HSPの脳についての新発見

HSPの脳についての新発見
 

実は最近、HSPの脳についての新しい発見がありました。

過去の研究でもHSPの脳が特殊な反応を示すことは分かっていました。
しかしそれらは何らかの刺激を与えたときの反応を観察したものです。

『Neuropsychobiology』で発表された論文によると何もしていないときもHSPは脳内の不安やストレスに関連する部位の反応が異なることが分かったのです。

HSPの安静時の脳のはたらき

カリフォルニア大学の研究者ビアンカ・アセベドらのチームはHSPの安静時の脳の働きについての実験を行いました。

実験参加者たちはHSPスケールを用いて感覚処理感受性を測定しました。
そしてパートナーや見知らぬ人の写真を見たときの脳の反応をMRIで調べました。
同時にそれらの写真を見たときどのように感じたかも伝えました。

これら一連のタスクが終了した後でリラックスするように指示されました。
そしてこの何もしていない状態の脳を調べたところHSPの人は楔前部と海馬の接続性が強いことが分かりました。
これは記憶の統合と想起に関連する回路です。事前に体験したことと同じようなことが将来起こったときに対処しやすくするために重要な働きをする回路といわれています。

また痛みと不安の調節に関連する扁桃体と水道周囲灰白質の接続、感情処理とストレスの調節に関連する島皮質と海馬の接続は弱いことが分かりました。

これらの反応がHSPの不安の感じやすさや精神的な疲れやすさに関係している可能性があります。

脳は変えられる

HSPの人は何もしていないときの脳も不安になりやすいから諦めて受け入れるしかないのでしょうか?

そんなことはありません。

脳には可塑性があります。
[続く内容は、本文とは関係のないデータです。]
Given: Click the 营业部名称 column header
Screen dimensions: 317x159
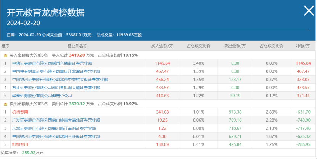Looking at the screenshot, I should pos(77,46).
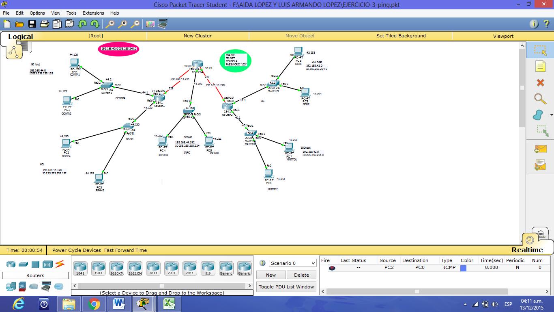Screen dimensions: 554x312
Task: Pick the 1841 router model
Action: point(80,267)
つまり脳は変えられるということです。

思考や感情のクセは人によって異なります。このクセというのは何かといえば脳内の神経細胞同士のつながりやすさです。
人によってどこがつながりやすいかが異なるので考え方や感じ方が変わるのです。

このつながりはいつも使っているところが強化されていきます。
なので不安を感じやすい人はどんどん感じやすくなります。

それを変えるためにはどうすれば良いかというと認知を変えるトレーニングをすれば良いのです。

たとえば「あの人は私に怒っているに違いない」と不安になったとします。
そのときに「私と同じ状況になったら100人中100人が同じように考えるだろうか?」と他の視点を持つ習慣をつけるのです。
そうすることでいつも使っている不安になりやすい回路ではなく他の回路も使われるようになり少しずつ認知が変化していくのです。

参考にした論文:Sensory Processing Sensitivity Predicts Individual Differences in Resting-State Functional Connectivity Associated with Depth of Processing.